First Contact?
- First edition
- Author: Hugh Walters
- Cover artist: Leslie Wood
- Language: English
- Series: Chris Godfrey of U.N.E.X.A
- Genre: Science fiction novel
- Publisher: Faber
- Publication date: 1971
- Publication place: United Kingdom
- Media type: Print (Hardback)
- Pages: 174
- ISBN: 0-571-09757-X
- OCLC: 3206928
- LC Class: PZ7.W1715 Fg
- Preceded by: Nearly Neptune
- Followed by: Passage to Pluto

= First Contact? =

1971 novel by Hugh Walters

First Contact? is a juvenile science fiction novel, the thirteenth in Hugh Walters' Chris Godfrey of U.N.E.X.A. series.

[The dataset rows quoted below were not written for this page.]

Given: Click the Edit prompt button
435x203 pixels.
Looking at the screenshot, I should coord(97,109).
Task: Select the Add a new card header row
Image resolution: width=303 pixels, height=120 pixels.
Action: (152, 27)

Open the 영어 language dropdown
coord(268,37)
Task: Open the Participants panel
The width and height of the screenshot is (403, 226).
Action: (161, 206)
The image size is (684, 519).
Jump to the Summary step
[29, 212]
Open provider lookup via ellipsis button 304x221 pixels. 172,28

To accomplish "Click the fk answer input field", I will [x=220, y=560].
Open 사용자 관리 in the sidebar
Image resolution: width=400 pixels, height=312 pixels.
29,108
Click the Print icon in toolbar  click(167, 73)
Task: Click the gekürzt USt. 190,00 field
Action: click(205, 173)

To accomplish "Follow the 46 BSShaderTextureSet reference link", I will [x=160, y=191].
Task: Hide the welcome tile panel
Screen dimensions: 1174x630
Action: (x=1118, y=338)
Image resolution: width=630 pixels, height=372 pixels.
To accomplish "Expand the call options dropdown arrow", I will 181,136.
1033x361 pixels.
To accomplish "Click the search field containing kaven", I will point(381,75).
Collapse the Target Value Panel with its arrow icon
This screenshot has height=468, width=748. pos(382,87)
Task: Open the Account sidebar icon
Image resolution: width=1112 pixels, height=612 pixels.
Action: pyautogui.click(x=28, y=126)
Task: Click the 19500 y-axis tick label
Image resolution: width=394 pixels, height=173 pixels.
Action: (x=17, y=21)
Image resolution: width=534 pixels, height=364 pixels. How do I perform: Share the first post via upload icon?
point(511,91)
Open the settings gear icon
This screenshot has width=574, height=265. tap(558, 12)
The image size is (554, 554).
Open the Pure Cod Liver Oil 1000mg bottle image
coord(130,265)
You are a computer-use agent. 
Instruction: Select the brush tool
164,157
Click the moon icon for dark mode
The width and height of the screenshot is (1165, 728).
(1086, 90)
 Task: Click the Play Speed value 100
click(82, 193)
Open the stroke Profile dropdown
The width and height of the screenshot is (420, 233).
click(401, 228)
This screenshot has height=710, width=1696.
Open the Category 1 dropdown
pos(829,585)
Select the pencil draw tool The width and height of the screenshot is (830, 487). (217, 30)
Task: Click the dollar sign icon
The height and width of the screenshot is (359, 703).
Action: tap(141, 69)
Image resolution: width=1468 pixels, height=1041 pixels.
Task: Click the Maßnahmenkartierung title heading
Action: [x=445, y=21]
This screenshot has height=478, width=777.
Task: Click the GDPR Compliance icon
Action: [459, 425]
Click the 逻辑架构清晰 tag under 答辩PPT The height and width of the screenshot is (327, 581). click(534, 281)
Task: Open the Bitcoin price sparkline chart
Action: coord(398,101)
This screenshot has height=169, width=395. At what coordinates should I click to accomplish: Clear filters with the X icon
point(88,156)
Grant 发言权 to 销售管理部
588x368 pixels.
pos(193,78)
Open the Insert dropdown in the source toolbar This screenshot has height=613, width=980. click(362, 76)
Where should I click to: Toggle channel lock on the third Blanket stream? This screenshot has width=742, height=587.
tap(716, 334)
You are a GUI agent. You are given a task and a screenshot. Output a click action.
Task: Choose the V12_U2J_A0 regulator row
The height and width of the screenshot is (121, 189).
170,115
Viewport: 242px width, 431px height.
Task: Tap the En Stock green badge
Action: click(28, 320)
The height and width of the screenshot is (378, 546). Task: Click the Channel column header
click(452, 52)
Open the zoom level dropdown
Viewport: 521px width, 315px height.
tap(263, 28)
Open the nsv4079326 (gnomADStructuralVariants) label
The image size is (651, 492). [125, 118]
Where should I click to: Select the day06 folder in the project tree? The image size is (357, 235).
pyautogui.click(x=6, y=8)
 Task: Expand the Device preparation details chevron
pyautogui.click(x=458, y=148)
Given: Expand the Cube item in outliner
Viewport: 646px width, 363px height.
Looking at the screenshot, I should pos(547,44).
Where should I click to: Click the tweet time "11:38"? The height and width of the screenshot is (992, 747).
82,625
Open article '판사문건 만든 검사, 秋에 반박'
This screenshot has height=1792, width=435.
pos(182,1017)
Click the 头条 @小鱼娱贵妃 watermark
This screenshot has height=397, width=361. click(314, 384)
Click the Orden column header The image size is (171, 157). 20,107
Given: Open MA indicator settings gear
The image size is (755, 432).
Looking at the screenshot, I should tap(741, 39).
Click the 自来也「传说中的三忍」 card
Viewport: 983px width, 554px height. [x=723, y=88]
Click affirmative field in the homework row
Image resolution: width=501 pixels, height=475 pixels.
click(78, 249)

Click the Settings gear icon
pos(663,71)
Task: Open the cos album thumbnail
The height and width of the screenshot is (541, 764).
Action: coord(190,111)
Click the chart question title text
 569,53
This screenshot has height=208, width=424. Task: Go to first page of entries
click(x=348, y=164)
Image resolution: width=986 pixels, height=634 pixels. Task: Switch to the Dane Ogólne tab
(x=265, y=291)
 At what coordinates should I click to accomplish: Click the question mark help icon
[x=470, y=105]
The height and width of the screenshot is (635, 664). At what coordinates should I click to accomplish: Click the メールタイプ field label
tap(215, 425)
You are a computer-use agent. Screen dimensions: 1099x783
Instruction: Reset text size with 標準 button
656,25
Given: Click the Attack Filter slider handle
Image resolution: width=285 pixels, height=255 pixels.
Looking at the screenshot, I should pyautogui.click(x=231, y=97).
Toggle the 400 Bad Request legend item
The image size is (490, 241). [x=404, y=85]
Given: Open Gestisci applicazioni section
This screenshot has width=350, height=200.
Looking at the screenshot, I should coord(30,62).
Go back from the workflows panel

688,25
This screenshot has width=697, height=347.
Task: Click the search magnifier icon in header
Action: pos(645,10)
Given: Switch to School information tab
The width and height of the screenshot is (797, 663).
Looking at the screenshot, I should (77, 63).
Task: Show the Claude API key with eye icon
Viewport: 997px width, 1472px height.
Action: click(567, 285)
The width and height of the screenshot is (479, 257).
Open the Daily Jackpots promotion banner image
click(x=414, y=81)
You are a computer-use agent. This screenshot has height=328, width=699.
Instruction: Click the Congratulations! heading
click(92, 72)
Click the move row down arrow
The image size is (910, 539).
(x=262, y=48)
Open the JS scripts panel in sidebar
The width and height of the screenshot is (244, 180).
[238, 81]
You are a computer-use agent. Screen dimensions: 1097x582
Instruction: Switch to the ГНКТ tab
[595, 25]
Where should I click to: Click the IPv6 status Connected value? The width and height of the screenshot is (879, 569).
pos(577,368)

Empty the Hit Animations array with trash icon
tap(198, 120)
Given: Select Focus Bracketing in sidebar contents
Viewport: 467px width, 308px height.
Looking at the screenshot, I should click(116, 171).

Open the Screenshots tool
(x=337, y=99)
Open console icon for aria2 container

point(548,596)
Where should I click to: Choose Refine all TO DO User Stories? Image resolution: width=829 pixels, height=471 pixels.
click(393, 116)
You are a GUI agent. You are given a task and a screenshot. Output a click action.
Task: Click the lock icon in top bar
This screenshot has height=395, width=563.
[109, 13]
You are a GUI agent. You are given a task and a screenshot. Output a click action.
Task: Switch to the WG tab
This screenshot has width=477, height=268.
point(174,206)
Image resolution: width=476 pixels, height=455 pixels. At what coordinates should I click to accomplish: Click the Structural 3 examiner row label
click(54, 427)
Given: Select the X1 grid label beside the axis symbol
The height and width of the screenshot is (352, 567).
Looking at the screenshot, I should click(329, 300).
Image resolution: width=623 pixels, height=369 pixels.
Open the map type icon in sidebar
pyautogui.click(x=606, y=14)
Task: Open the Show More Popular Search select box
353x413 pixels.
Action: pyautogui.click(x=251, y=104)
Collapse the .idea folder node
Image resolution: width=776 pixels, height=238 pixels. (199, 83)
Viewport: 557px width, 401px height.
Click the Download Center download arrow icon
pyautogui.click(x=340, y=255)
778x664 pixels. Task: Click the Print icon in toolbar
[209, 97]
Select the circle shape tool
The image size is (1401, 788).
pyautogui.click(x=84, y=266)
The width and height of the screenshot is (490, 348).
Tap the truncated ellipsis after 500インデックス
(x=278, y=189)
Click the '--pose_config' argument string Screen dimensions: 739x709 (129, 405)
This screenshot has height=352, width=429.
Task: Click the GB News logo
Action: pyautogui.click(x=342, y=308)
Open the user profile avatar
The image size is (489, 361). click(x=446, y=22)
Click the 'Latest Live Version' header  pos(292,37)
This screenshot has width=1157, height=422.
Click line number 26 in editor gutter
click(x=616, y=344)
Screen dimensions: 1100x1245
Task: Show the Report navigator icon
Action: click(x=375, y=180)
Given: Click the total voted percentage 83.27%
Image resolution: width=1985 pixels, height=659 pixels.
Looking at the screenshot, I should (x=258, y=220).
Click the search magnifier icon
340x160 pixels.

It was published in the UK by Faber in 1971, in the US by T.Nelson Books in 1973.

==Plot summary==
Radio signals begin flooding Earth from the vicinity of Uranus and two ships, each with a crew of four are sent to investigate. The signals are traced to an alien spaceship on Ariel, one of the moons of Uranus. The ships land and all but two enter the alien vessel to converse with the apparently friendly humanoid alien, Vari. One of the two remaining crewmen believe the alien to be malevolent and determines to destroy it.